Considering previous yen-buying interventions, the dollar, interest rates, and the dollar-yen pair could be headed lower in the coming months.
Before we dive into the yen, here's a quick update on the action in the euro and pound.
The euro retested its breakdown level from earlier this month, forming a bear flag:
A close below 1.06 completes the flag pattern and sets a rough downside objective of 1.0450.
The British pound also pulled back this week:
Instead of simply retesting the breakdown level, price closed within its prior range – a hard retest.
The drama was short-lived as the GBP/USD re-completed the multi-month bearish consolidation.
If the pound is trending toward our target of 1.2075 and the euro continues to break down, I imagine the US Dollar Index $DXY will remain buoyant.
Now, let's take a look at the Japanese yen.
The USD/JPY pair ripped Monday morning, slicing through our initial target on the way to its 1990 peak:
Price did not linger at those former highs.
Japan’s Ministry of Finance (MOF) stopped the carnage, buying $35 billion worth of yen.
It’s not the first time the MOF has defended its crumbling currency …
A similar intervention transpired at the 152 level in October 2022, leading to a 15% decline in the USD/JPY pair by mid-January:
Moving forward, the October 2022 highs acted as Tokyo’s line in the sand.
But the open market forced its hand yet again in 2023:
The USD/JPY fell 7% this time in less than three months.
Despite losing its former boundary last month, Vice Minister of Finance for International Affairs Masato Kanda continues to offer jolly threats of looming intervention. A recent comment suggested the MOF is willing to take action around the clock.
Japanese officials don't care if you’re asleep or if you're awake.
They know if you’ve been shorting yen... so be good for goodness sake?
Earlier this week, the MOF’s yen-buying operation drove the dollar-yen from 160 to a 154 handle in a flash.
Kanda means business.
If the USD/JPY jumps back toward the 1990 highs following today’s FOMC shenanigans, I might take a small short position with a target of 152.
The US dollar isn’t the only currency crushing the Japanese yen…
The aussie-yen cross is posting fresh decade-highs:
The euro-yen cross is trading back at its pre-Global Financial Crisis highs from early 2008:
And the British pound is trading at its highest level versus the yen since the summer of 2008:
All three charts reveal significant levels that warrant corrective action or, at least, a digestion period before resolving higher.

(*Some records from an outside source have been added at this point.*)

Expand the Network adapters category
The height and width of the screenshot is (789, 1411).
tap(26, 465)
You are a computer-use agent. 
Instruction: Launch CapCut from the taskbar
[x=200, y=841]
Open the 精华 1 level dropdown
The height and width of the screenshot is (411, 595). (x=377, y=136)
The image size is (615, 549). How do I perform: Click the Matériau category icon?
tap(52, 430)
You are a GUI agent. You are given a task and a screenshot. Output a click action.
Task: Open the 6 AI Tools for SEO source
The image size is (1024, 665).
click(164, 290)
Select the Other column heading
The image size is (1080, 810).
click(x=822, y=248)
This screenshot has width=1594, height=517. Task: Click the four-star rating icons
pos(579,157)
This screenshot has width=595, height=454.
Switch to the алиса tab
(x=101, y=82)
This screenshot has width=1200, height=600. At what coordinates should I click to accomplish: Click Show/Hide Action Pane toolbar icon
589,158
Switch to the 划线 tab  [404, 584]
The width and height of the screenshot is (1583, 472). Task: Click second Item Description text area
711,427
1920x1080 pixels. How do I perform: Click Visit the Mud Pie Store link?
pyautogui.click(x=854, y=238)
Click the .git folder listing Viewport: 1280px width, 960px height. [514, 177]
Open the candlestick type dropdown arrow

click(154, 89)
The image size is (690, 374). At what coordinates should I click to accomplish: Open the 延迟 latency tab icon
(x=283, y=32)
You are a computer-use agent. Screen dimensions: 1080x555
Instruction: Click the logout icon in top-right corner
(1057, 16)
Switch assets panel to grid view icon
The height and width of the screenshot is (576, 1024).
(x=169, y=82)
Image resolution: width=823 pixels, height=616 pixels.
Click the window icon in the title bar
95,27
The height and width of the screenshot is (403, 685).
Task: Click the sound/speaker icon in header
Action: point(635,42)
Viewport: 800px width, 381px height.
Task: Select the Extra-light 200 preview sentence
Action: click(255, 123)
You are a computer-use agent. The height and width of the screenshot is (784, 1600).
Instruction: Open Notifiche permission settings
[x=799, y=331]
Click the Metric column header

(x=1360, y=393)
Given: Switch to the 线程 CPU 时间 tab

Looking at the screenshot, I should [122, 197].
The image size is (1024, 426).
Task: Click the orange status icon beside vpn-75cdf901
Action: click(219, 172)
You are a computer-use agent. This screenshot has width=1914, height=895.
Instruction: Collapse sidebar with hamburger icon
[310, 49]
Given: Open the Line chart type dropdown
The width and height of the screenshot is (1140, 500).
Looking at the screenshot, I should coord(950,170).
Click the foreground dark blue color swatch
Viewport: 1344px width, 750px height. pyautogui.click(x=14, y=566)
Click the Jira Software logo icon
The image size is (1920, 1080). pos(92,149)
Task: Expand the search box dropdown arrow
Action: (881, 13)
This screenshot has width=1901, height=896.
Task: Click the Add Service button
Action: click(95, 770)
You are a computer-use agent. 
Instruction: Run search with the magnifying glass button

Maybe I’m a glutton for punishment, but I like taking a shot at shorting the USD/JPY due to prior interventions and multiple decade-plus resistance levels favoring the yen in the near term.
Of course, the yen knows how to tumble.
If the USD/JPY rips through 160 with authority, I’ll move to the side and set my sights on 167:
Beyond the trades, the two previous MOF interventions led to sustained rallies for the yen and downside corrections for the DXY.
If a similar pattern unfolds in the coming months, perhaps falling interest rates will accompany a weakening US dollar – two items at the top of every stock market bull’s wish list.
My bias is leaning in favor of the stock market bulls: falling dollar, falling rates, and falling dollar-yen.
But I’m prepared to play an unruly yen in either direction.